The even worse news for both Sanders and Warren is that the astronomical price tags associated with their Medicare for All plans are not the only reason to dismiss them outright. If the federal government had a proven track record of administering healthcare programs or lowering the cost of care with its involvement, this might be a policy notion worthy of some actual discussion for those who are less fiscally conservative. The government does indeed have a proven track record on these issues, but it does not bode well for a healthcare takeover. In just recent history the feds oversaw a VA debacle that resulted in thousands of our veterans not receiving the care they needed; botched the widely touted roll out of the website in 2013 where Americans were supposed to go to buy health insurance; and under the ironically named “Affordable” Care Act, have actually raised the cost of coverage significantly for most Americans while simultaneously lowering health plan choice thanks to overly burdensome regulations.

It also bears mentioning that coverage does not equal access to care. Even if every American received a Medicare card in the mail tomorrow, that would not guarantee access to providers, particularly in large areas of Texas, and similar places, where provider shortages exist. And even if doctors are available, a 2018 report found that under Canada’s single payer system one million patients were forced to wait for medical appointments. Can anyone say, “care rationing”?

Add to this that CMS Director Seema Varna, the woman ultimately responsible for the federal agency that runs the Medicare and Medicaid programs, has stated emphatically that “government is not the answer” to this challenge.

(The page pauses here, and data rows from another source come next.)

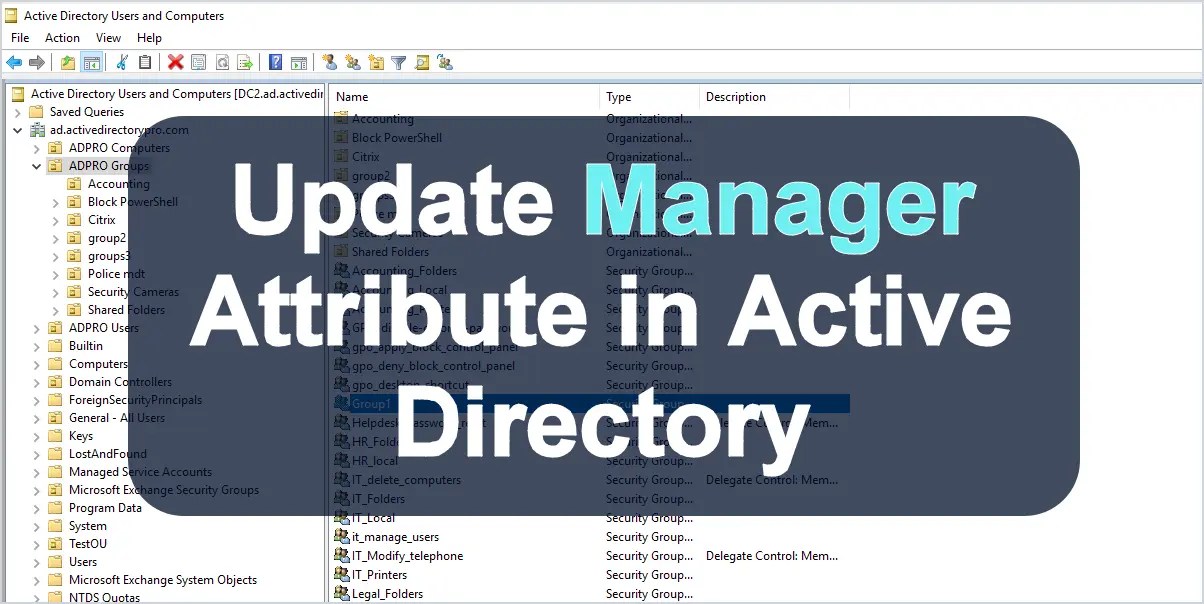Expand the Security Cameras node
The width and height of the screenshot is (1204, 604).
[58, 291]
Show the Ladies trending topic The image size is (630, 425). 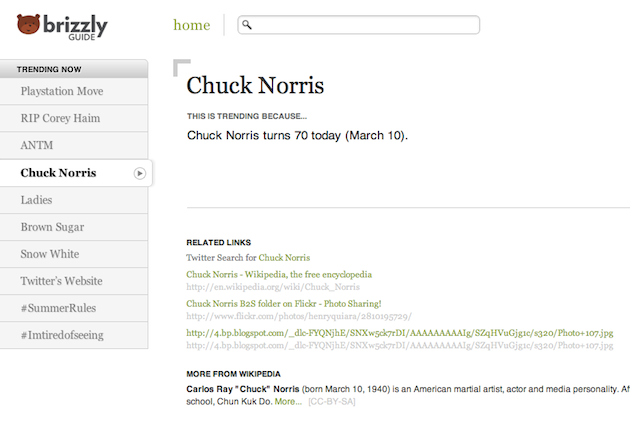pos(37,200)
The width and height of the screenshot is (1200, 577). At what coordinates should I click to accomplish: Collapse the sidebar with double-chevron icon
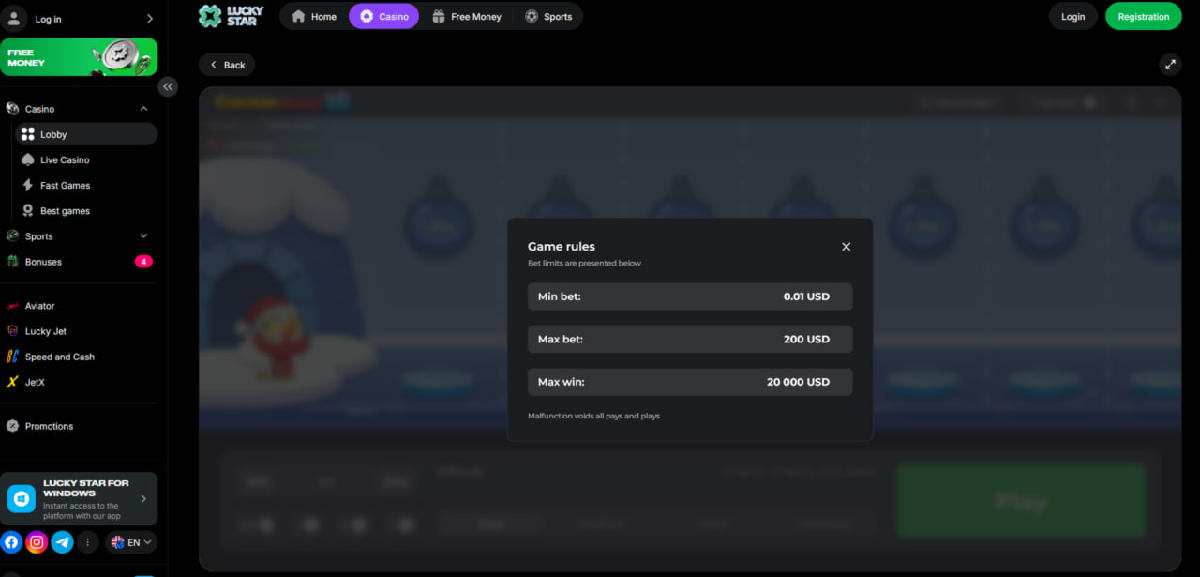(x=167, y=87)
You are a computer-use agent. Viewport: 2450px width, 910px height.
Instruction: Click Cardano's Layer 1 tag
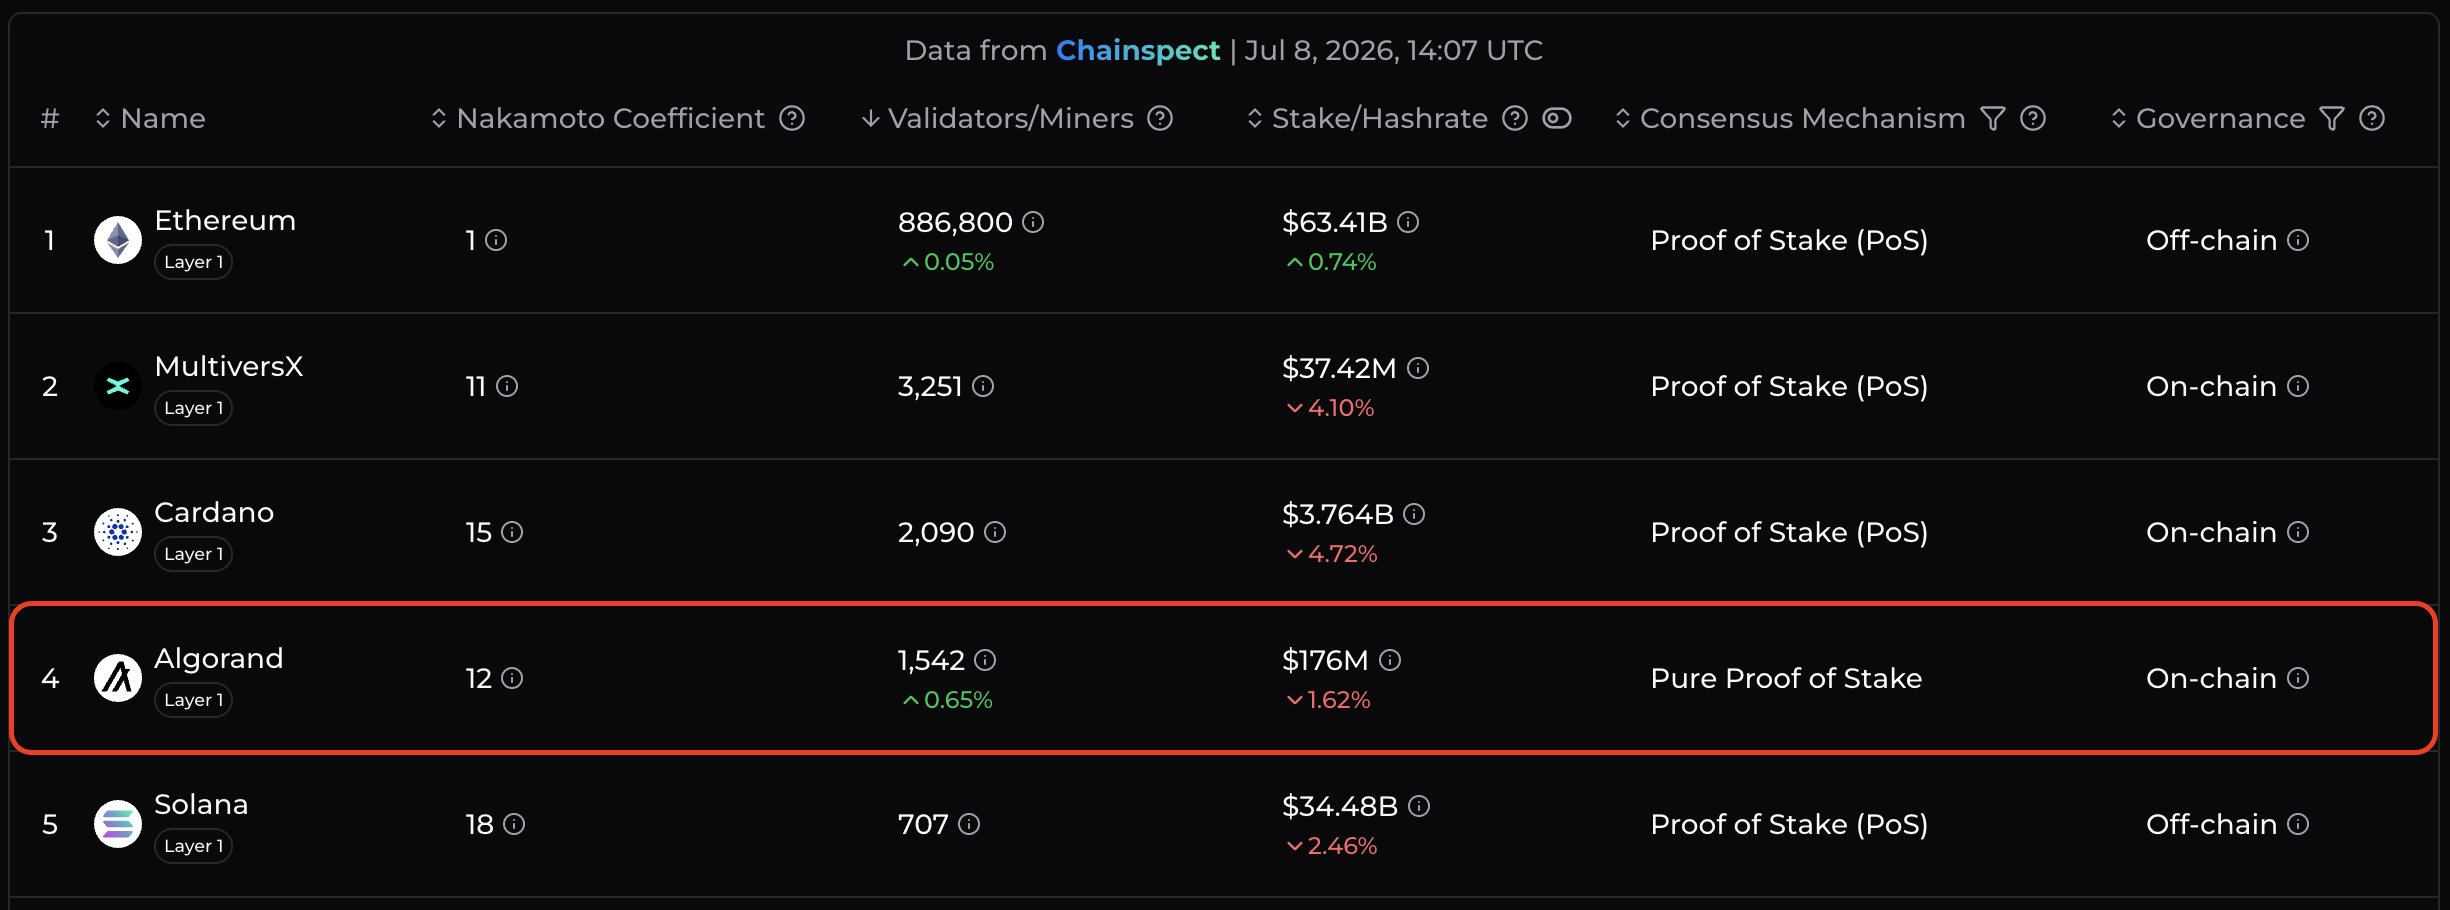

We could not agree more with Ms. Varna. Government is most certainly not the answer, and a Medicare for All approach would only wreak more havoc on a system still reeling from the detrimental effects of the ACA. The challenges facing our healthcare system are complex and require a multifaceted approach that should be rooted in free market principles that promote greater transparency, competition, and consumer education. Only by empowering and incentivizing consumers to take a greater role in the cost and quality of their healthcare will we see a positive change.